Теперь-то понимаю: в нашей матери постоянно жило ожидание катастрофы, какой-то угрозы всем нам. Выражалось это прежде всего в желании одернуть, остановить своих детей таких неразумных, неоглядчивых. Потому-то улыбка ее, которую так любил, с какого-то времени чужим доставалась чаще, чем нам с братом.
Запомнилось окутанное паром колесо сердитого паровоза, наполовину красное, люди с горящей паклей в руках все такое огромное в сравнении со мной.
А за этим: деревенский простор, теплое болотце сразу за огородом, крытая соломой отцовская (бабки и деда) хата с удивительным земляным полом, прохладным, по случаю гостей посыпанным желтым песочком. И огромная, желтая от плодов груша под окном, сколько потом перепробовал груш, невольно искал в них полузабытый запах, вкус. И не находил. Возможно, и не груш, а детства был это запах.
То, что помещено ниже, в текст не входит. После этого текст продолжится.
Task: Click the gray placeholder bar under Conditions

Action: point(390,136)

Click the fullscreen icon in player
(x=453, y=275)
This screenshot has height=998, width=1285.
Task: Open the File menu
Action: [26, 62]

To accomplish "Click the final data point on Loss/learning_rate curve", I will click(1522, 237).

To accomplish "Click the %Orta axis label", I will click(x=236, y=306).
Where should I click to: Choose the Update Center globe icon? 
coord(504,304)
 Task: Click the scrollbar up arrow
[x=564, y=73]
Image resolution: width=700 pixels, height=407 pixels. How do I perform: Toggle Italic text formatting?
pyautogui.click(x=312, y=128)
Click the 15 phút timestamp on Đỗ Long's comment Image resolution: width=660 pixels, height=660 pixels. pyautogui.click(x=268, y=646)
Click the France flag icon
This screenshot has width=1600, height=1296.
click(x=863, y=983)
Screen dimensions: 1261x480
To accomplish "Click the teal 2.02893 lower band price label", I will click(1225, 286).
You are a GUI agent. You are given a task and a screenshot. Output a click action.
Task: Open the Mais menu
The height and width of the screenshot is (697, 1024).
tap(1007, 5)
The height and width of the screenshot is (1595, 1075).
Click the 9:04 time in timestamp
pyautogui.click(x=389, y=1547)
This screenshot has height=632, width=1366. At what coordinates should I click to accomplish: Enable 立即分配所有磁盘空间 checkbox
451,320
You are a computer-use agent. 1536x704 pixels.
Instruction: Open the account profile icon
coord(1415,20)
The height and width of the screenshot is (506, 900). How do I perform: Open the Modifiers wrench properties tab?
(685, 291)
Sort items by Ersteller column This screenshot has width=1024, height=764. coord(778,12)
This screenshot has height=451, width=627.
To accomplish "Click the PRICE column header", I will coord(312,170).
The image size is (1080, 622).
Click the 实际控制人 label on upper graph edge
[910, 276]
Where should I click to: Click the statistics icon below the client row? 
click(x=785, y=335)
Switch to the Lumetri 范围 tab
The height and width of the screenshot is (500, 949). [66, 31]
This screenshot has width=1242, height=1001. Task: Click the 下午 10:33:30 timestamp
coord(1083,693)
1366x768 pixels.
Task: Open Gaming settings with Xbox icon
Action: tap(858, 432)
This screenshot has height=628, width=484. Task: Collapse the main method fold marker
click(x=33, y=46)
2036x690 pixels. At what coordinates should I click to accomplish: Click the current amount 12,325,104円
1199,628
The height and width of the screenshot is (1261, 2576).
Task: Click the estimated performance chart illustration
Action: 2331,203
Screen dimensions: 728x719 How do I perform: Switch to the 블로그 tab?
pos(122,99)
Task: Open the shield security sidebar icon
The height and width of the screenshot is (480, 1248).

* * *В «Войне под крышами» я с особенным удовольствием писал про нашу забавно гонористую бабку, считавшую, что она, католичка, и с двенадцатью детьми для деда Тодора была завидной невестой. Папин отчим добродушно интересовался:
Как же это, мати, ты так промахнулась? За меня, мужика, пошла замуж.
Бо молодая, дурная была!
«Гонор» бабки-католички в свое время поломал женскую судьбу ее дочки Зони. Неустроенная старая дева не раз попрекала постаревшую бабку за свою безрадостную судьбу. И с мамой нашей так и не наладились душевные отношения: стояла между ними какая-то неизвестная нам история. Похоже, что не хотела невестки-«мужички» хозяйка, господыня «фольварка» с соломенной крышей и земляным полом. Против ее желания, воли поженились отец наш с мамой. Когда старики переехали жить в Глушу к сыну, все эти истории выглядели смешными нелепостями, особенно в пересказах папиного отчима. Но вдруг вспыхивала ссора у пылающего чрева печки, и какое нехорошее лицо делалось у мамы, какой незнакомый голос Женя, ойкнув, как от боли, выскакивал за дверь. Не выносил он этого. А я? Я всегда был на стороне мамы. Но она, как я понимаю, больше ценила не мою безоговорочную солидарность, а несогласие всегда справедливого старшего сына. Быстро собиралась и уходила в свою аптеку, как бы устыдившись происшедшего. А бабка еще долго шевелила высохшими, сморщенными губами, произнося не слышимые нами слова. Когда-то, в свое время, наверное, их она тоже громко выкрикивала в лицо молодой невестке.